OBS records 2 audio tracks : the game audio and my microphone, so that I can sync up the microphone recording from Audacity by simply overlaying that track in Sony Vegas Pro when editing the video.

I count down and do a tap to sync up the audio perfectly at the start of the video. However after mere minutes the audio track that was recorded with Audacity will start drifting out of sync, with a recording of 20-30 minutes it can get as much as a full second or more out of sync.. The audacity track will start getting ahead of the OBS recording. It either starts going faster, or the OBS recording goes slower.

Audacity is set up to record at 48khz with 32 bit-float quality. It is suggested to leave it at 32 bit for editing purposes and then export it into a .wav 16 bit file.
OBS records the video on CBR at 30fps and the audio on 48khz with a 160 bit rate (this audio gets muffled anyway, so the quality here is not important). I'm not sure if OBS records in 16 or 32 bit, I can only assume it's 16.
Sony Vegas Pro is set up to use 30 fps and 48khz.

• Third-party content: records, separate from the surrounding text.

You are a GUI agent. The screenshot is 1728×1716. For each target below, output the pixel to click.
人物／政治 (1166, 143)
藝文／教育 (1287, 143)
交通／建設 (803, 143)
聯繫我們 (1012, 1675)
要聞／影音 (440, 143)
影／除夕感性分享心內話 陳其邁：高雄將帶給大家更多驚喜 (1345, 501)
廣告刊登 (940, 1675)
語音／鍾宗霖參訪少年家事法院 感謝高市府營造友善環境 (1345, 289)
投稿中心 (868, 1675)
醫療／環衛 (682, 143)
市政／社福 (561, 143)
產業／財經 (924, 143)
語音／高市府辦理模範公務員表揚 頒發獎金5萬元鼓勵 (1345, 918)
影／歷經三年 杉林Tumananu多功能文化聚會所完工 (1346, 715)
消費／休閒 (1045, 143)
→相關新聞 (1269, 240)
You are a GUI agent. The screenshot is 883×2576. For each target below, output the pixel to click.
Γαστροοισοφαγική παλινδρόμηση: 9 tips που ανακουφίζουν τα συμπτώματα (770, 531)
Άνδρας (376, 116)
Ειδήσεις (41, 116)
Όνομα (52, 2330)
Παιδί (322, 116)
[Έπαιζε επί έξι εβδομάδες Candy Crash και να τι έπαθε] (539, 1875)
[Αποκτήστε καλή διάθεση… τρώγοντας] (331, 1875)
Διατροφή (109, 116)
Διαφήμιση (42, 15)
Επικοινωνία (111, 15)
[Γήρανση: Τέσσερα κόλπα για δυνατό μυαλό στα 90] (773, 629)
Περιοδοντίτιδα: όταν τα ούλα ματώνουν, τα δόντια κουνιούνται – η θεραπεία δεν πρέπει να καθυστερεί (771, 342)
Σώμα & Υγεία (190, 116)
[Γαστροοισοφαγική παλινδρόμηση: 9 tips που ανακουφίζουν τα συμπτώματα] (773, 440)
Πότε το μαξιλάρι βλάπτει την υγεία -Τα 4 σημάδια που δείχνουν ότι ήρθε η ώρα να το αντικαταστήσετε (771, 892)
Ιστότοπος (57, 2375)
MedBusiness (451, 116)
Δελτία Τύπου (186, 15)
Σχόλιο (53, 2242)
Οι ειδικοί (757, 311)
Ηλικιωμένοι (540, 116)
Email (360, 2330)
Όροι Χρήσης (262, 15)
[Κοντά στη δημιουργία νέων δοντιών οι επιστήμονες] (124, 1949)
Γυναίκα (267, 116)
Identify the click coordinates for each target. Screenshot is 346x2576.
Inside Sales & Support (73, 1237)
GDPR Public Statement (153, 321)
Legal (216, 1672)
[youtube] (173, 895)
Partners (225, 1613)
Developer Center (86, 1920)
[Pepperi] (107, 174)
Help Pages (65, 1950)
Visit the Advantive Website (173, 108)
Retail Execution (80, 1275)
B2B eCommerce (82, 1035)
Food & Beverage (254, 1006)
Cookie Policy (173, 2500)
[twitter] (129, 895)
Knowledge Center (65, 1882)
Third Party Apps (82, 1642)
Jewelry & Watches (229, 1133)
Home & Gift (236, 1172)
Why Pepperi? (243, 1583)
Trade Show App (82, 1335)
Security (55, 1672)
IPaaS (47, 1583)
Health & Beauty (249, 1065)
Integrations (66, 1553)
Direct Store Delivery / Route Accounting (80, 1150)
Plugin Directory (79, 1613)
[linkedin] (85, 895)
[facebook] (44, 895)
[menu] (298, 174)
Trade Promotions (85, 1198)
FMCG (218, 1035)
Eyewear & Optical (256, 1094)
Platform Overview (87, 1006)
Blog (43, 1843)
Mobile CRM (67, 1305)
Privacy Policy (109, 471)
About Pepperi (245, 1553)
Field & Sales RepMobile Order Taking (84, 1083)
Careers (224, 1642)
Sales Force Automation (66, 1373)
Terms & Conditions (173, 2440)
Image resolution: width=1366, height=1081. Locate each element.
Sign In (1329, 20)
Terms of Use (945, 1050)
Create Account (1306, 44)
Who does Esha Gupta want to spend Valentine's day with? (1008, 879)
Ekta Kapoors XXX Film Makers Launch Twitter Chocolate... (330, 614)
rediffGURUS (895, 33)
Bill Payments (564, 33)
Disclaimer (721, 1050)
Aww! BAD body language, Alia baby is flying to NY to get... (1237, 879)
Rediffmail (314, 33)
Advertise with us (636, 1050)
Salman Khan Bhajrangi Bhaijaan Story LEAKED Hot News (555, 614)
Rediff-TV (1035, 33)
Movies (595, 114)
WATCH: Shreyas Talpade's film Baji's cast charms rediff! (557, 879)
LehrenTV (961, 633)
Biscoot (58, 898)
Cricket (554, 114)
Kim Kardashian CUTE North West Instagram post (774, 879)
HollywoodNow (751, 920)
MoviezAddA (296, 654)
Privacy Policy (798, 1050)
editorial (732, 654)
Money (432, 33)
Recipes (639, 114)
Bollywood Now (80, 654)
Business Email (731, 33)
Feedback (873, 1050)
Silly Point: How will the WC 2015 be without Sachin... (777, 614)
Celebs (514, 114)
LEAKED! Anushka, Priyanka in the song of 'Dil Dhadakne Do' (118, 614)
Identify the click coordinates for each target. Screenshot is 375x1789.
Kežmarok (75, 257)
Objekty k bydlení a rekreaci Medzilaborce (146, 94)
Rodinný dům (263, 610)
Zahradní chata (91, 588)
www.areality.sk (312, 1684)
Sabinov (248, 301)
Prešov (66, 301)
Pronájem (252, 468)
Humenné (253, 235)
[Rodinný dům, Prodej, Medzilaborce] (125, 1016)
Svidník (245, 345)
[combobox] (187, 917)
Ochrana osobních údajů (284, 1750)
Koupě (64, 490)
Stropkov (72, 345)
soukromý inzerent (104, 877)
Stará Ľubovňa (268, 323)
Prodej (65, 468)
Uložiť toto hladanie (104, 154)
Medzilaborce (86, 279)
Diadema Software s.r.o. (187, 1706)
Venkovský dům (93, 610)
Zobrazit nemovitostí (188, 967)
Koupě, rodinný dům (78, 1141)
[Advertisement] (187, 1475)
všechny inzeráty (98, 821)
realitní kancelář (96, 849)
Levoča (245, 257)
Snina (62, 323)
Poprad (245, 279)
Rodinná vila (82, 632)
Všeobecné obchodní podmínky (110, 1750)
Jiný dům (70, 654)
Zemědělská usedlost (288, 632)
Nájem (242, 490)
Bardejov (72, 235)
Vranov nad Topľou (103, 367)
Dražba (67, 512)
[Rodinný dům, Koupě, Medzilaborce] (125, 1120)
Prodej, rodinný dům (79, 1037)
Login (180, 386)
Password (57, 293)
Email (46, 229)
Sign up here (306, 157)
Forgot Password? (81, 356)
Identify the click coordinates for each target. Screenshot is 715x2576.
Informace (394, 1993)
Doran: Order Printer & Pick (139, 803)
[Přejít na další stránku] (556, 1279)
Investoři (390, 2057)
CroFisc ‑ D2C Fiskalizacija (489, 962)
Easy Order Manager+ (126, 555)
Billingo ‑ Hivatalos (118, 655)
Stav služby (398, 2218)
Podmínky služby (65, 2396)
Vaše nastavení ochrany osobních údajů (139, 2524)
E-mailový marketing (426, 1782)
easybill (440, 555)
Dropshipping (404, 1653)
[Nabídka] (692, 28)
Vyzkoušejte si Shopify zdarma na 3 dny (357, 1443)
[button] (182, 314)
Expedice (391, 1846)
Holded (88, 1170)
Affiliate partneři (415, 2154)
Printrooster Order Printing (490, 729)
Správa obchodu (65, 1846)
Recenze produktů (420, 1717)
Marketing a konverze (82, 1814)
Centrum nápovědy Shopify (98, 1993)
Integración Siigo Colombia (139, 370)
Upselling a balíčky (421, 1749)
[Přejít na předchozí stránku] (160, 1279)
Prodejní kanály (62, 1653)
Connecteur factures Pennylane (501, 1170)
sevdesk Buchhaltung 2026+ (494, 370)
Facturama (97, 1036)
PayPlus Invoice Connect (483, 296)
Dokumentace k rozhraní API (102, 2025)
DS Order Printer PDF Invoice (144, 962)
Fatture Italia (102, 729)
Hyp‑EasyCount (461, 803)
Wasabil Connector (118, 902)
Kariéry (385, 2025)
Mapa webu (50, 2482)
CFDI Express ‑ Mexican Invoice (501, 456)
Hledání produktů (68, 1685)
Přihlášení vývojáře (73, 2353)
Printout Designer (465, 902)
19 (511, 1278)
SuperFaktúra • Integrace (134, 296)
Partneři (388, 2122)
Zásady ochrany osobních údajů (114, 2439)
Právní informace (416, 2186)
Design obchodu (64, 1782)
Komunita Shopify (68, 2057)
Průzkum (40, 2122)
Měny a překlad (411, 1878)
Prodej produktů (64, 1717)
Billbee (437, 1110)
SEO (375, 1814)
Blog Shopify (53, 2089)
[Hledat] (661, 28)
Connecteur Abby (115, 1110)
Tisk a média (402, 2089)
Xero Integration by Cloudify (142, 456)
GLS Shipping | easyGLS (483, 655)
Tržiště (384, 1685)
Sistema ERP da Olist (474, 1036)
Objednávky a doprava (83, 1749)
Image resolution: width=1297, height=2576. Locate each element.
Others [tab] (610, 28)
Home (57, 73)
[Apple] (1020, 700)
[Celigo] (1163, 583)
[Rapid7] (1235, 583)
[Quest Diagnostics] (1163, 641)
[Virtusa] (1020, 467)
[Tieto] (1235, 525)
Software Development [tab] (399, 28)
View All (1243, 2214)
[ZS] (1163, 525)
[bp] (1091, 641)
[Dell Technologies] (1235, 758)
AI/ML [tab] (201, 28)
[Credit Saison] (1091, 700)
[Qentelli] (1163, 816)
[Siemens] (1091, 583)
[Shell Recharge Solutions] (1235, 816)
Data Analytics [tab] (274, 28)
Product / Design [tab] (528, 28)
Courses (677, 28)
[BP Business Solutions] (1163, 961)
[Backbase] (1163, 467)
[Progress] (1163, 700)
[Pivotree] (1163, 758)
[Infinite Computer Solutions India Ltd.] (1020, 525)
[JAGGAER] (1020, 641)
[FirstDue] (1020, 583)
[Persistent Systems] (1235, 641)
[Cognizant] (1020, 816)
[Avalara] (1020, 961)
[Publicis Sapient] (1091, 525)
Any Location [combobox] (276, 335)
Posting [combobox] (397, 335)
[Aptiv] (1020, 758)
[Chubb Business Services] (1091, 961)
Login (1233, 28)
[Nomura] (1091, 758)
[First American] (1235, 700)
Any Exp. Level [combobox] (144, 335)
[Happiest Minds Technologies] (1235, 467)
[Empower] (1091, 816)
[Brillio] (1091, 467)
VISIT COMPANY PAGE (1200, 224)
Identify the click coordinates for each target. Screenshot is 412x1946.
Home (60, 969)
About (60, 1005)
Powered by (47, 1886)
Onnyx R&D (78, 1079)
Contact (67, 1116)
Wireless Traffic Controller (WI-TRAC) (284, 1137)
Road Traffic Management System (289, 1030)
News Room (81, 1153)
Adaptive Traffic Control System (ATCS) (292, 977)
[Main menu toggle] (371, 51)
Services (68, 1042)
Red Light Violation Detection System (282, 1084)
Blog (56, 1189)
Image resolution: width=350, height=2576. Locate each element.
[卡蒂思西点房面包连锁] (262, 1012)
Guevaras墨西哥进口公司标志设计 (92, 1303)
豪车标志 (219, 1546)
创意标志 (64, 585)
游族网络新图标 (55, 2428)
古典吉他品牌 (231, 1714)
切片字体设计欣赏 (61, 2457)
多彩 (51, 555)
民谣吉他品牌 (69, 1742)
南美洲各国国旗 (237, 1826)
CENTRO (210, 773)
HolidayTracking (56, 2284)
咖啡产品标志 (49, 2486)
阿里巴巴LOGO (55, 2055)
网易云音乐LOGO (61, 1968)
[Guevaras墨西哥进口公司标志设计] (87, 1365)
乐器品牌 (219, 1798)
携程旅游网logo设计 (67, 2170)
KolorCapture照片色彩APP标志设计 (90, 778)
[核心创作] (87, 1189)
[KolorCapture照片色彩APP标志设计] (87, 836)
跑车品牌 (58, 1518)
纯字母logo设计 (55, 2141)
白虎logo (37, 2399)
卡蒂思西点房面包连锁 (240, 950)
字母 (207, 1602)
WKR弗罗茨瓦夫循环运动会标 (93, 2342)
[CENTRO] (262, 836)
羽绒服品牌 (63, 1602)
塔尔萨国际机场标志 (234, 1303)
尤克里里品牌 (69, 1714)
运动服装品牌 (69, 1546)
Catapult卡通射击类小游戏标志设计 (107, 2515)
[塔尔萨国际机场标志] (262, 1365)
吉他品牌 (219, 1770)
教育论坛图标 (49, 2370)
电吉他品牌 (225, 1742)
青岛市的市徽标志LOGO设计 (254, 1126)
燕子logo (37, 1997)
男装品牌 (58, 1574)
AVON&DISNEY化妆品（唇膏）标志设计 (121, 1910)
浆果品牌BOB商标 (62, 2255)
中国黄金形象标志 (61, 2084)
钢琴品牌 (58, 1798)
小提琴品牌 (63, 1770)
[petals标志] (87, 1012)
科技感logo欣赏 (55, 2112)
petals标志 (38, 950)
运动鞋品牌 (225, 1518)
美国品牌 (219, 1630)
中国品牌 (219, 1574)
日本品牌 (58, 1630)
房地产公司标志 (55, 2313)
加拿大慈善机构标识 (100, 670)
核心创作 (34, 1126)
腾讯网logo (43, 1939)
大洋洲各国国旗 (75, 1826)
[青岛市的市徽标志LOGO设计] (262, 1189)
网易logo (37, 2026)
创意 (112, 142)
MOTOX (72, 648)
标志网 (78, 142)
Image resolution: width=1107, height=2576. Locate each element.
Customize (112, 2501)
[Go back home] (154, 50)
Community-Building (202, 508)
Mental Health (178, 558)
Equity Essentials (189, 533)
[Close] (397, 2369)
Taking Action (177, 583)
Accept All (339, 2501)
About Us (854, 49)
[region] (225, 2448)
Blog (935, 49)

I am not sure what I am doing wrong or what could be a possible cause of the 2 audio tracks drifting from perfect sync to out of sync. As it stands currently I am spending forever splitting my audio track and moving it around manually to keep it synced up with the recorded game audio&video from OBS.

Please help :)
 

Gaz

New Member
Yes, I use Audacity to record microphone audio because of all the editing you can do in Audacity.
Noise reduction, bass/treble boosts, normalizing audio levels, hard limiting, compression, etc.
It's really easy to use and produces great audio quality and OBS simply doesn't have that capability.

With OBS I've realized it sometimes doesn't even pick up my microphone audio.


Regardless of that though, I just don't understand the technical aspect behind this sync issue.
I can sync it up perfectly in the beginning and then at the end of the track it'll run a second or two ahead of the OBS track.
I've tried simply stretching out the track to make it the exact same length as the OSB track, but then other areas will go out of sync.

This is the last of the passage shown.